Stored items from a collection:
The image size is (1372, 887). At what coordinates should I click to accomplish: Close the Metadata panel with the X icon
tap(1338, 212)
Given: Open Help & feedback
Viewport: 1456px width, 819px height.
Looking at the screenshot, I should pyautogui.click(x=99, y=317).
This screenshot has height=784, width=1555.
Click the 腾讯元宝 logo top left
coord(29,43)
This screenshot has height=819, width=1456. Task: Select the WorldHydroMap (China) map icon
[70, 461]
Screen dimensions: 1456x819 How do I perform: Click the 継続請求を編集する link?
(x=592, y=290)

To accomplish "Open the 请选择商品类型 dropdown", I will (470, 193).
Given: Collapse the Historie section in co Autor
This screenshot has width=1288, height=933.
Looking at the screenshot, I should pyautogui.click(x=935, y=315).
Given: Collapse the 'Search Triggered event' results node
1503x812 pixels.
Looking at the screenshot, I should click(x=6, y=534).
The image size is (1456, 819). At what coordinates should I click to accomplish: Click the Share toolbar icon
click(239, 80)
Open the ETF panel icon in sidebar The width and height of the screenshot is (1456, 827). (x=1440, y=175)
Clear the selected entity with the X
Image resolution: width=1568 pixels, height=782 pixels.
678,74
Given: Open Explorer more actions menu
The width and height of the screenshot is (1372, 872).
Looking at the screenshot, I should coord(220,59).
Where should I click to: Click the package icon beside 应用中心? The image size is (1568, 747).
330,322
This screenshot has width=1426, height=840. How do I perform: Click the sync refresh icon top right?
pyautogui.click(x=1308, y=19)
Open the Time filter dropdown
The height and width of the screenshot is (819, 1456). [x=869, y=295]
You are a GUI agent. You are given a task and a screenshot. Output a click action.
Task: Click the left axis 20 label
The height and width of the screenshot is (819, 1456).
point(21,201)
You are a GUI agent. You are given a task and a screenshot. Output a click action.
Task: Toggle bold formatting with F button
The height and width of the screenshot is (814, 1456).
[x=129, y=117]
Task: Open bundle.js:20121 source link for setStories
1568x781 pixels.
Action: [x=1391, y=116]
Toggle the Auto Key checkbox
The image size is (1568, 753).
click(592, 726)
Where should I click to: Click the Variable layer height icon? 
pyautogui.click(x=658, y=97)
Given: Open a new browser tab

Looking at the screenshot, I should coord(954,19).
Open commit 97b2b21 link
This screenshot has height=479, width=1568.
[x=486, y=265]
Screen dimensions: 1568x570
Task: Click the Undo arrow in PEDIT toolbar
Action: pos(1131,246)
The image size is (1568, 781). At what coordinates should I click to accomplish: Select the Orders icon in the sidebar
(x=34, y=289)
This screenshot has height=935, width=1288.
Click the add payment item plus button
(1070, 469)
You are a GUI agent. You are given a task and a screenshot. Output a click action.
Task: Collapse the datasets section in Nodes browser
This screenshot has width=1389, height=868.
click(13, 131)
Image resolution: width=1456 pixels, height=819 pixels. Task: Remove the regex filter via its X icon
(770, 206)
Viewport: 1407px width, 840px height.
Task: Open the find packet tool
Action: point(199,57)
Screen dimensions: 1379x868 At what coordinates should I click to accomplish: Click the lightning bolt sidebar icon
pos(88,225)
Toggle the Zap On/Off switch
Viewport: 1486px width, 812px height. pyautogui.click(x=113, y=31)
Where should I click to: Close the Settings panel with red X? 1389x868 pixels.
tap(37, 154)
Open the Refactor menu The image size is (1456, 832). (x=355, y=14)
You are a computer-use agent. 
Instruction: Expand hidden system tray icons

## What to produce
In the entries above, identify every line with the string "section".

## Finished exercise
Given: Collapse the Historie section in co Autor
Task: Collapse the datasets section in Nodes browser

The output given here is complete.